**Required actions**.
1. Answer these questions about the manifold blog post.
(a) Which manifold did Michael Atiyah name as his favorite?
(b) Why did Stephen Smale decline to pick one?
(c) Which two 2D manifolds can't be realized in 3D space without intersecting themselves?
2. Extend the manifold blog post, picking up after its final sentence.

++++ Article ++++

As part of the HLF, the Laureates are participating in press conferences throughout the week, and being bombarded with questions by well-meaning journalists and bloggers. Unlike most press conferences, where participants often have a specific topical thing they’re there to speak to the press about, the Laureates can be asked about any of their past projects, on any area of maths they’ve worked on, and many of them have a very long and illustrious career to speak of.
It can be difficult then, to be put on the spot by a taxing question, especially if you’re not expecting it. I’ve been surprising the topologists whose press conferences I’ve attended with a deceptively deep but simple question: What’s your favourite manifold?
This question has had mixed results – known Poincaré-botherer Stephen Smale was unwilling to provide an answer, essentially because he loves all manifolds equally (he wouldn’t even narrow it down to one infinite family, although we know he probably really has a soft spot for the n-sphere, in the case n>5).
The best answer I’ve had so far came from algebraic topologist, Abel Prize winner and Fields Medalist Sir Michael Atiyah. After a moment’s thought, he stated that he definitely did have a favourite manifold, and that it’s a particular K3 surface he’s studied recently.
Wait, what’s a Manifold?
You may well be wondering what a manifold is – and to a topologist, it’s as fundamental as what a number or an equation is. A manifold is a surface which locally looks like ordinary Euclidean space – if you look close-up at a small part of the surface, it behaves normally. For example, if your manifold is 2-dimensional, this means that each small part of it looks like a flat piece of 2D surface, with coordinates in the usual way, and the distance between two points defined the way you’d expect.
A great example of a manifold is a sphere – it’s locally, in very small patches, pretty much a sensible surface you could put a coordinate system on. In fact, we very much do this, as the earth itself is a sphere, and yet we tend to think about it in small 2D patches which we represent as flat on maps, and measure distance in a straight line, even though we know that they join up in a more complicated way to cover the whole surface of the sphere.
Manifolds come in all different kinds – without holes in, like the sphere; with holes in, like a torus or donut shape. There even exist some 2D manifolds which can’t be realised in 3D space without intersecting themselves, like a Klein bottle or a real projective plane.
It’s thought that manifolds are especially useful because this property of being easy to understand in small local patches means we can apply knowledge of how, for example, functions behave on those simpler parts to understand the whole shape, even when the complete structure is much more complex.

++++ Given material ++++

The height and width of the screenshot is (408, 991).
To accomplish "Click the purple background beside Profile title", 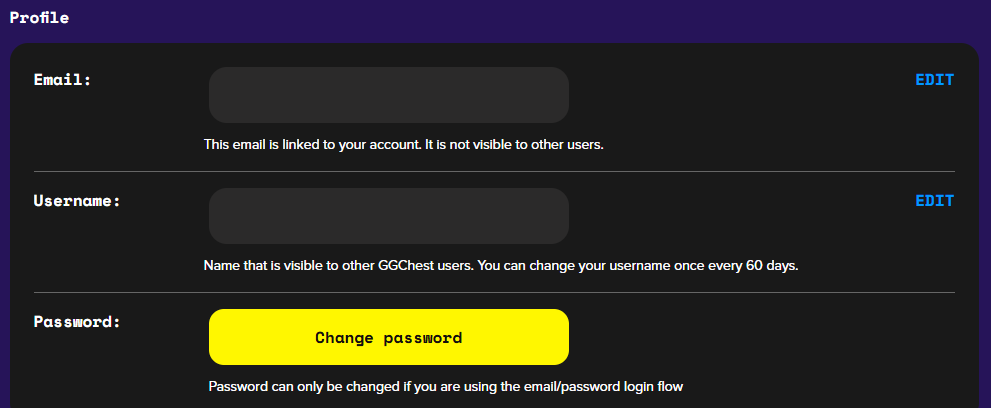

++++

**Results for each task**.
1.
(a) A particular K3 surface he has studied recently.
(b) He loves all manifolds equally.
(c) A Klein bottle and a real projective plane.

2.
They often crop up as the solution spaces to problems in physics or as graphs of functions. A nice example is the space of configurations a two-part robot arm could achieve – if it’s hinged at the shoulder and elbow, and each joint can be positioned at any angle from 0 to 360 degrees, the position of the arm is determined by a point on each of two circles; if you imagine extruding one of these circles along the length of the other, with the two circles running perpendicular to each other, you get a torus shape, and one single point on the surface of this torus corresponds to one possible configuration of the robotic arm.
What is a K3 surface?
K3 surfaces were first discovered by Ramanujan, back in the 1910s – while studying the diophantine equation a3 +b3 = c3 + d3, his writings reveal he anticipated the structures of K3 surfaces – although this work was never published. The name was coined in 1958 by André Weil, who named them after three revered algebraic geometers: Kummer, Kähler and Kodaria (and the mountain K2 in Kashmir).
A K3 surface is a type of Calabai-Yau manifold, which is a kind of manifold named after Eugenio Calabi (who first conjectured that they might exist) and Shing-Tung Yau. Calabai-Yau manifolds have many applications in theoretical physics, and it’s conjectured that the extra dimensions of space-time take the form of a Calabai-Yau manifold in 6 dimensions.
K3 surfaces are a particular subset of Calabai-Yau manifolds. They can often be found as the intersection or the product of other objects, and are closely related to elliptic curves, and to higher-dimensional analogues of the torus. The image below shows a Kummer surface, which is a type of K3 surface.
The particular K3 surface Michael Atiyah specified as his favourite is one made as a product of two elliptic curves. He came across it as part of some work he did recently studying atoms and their isotopes, and using complex geometrical surfaces to model the shape of the atoms.
Helium-4 is a stable isotope of helium, meaning it’s a version of the helium atom with two neutrons, so (along with its two protons) it has a total mass of 4. Helium-4 is the most commonly occurring isotope, although Helium-3 also exists (having only one neutron).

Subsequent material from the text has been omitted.